Brief.
From the article about Trudy Mackay receiving the Dawson Prize, extract the passage that begins at the words "Focusing on key" and ends after the words "development of glaucoma.".

Text shown.
Ground-breaking US scientist, Trudy Mackay, has just been honoured with the prestigious 2018 Dawson Prize in Genetics in Trinity. Trudy Mackay is Director of Clemson University’s Center for Human Genetics (CHG) and a scientist of international prominence, whose futuristic research on complex genetic traits continues to move science forward in the 21st century.
The Dawson Prize, awarded every two to three years, was established by a gift from founder of Trinity’s Department of Genetics, Professor George Dawson (1927-2004). The winner receives a gold miniature of the sculpture “The Double Helix” by the late Brian King and, after accepting the award, gives a public lecture and spends time in discussion with sophister and graduate students of the Smurfit Institute of Genetics.
Trudy is recognised as one of the world’s leading authorities on the genetics of complex traits. Much of her research has focused on the fruit fly, Drosophila, which has proved invaluable as a model species for investigating how key genes function. In addition to being director of the Center for Human Genetics, which is part of Clemson’s College of Science, she is also the Self Family Endowed Chair in Human Genetics. Mackay is also a fellow of the National Academy of Sciences, the American Association for the Advancement of Science, the American Academy of Arts and Sciences and the Royal Society of London.
Trudy delivered a fascinating public lecture at 6pm on Thursday November 1, in which she outlined how geneticists are probing questions that underpin a range of human diseases with the aim of better understanding how these diseases function and, crucially, how we might prevent/treat them.
Focusing on key Drosophila studies that have hugely boosted our knowledge and delivered enormous societal impact as a result, she provided case studies involving genes related to alcohol sensitivity, visual senescence, and the development of glaucoma.

(Stored records)
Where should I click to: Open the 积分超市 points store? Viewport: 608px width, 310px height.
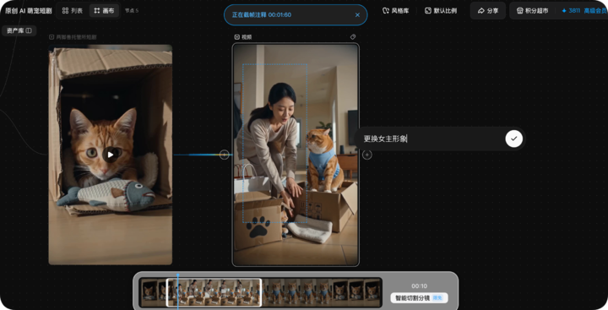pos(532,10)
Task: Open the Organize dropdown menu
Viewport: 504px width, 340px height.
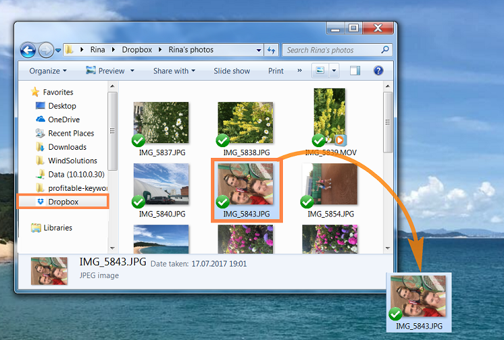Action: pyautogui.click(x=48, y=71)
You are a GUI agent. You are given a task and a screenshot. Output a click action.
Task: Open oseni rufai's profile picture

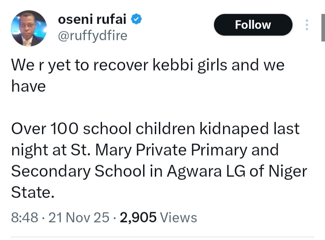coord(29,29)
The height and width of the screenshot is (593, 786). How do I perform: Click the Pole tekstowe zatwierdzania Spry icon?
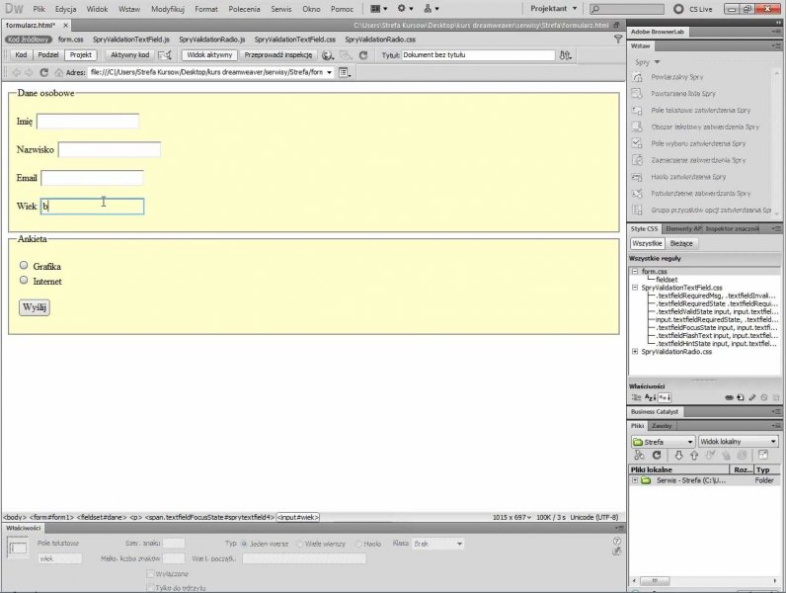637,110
==
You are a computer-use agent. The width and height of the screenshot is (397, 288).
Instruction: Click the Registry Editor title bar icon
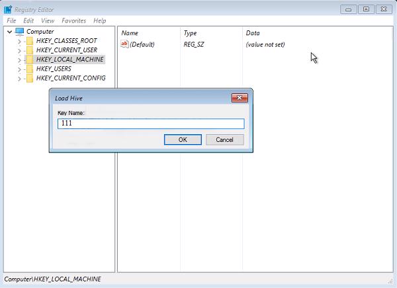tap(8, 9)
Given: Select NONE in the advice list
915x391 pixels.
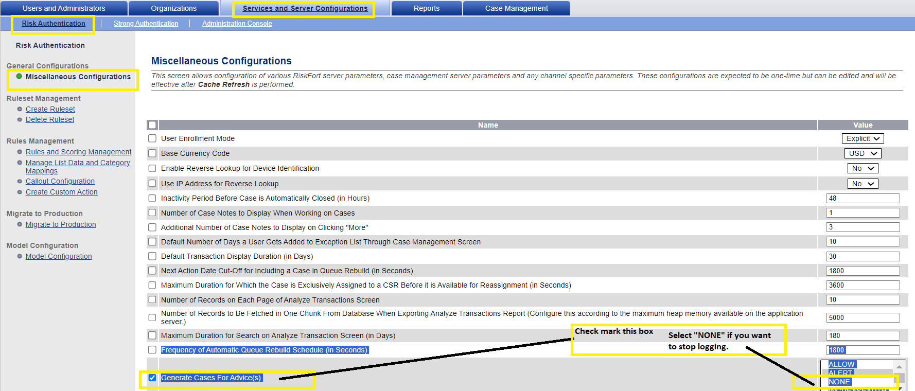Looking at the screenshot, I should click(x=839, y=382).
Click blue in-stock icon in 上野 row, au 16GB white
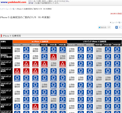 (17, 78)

Response area.
Focusing on key Drosophila studies that have hugely boosted our knowledge and delivered enormous societal impact as a result, she provided case studies involving genes related to alcohol sensitivity, visual senescence, and the development of glaucoma.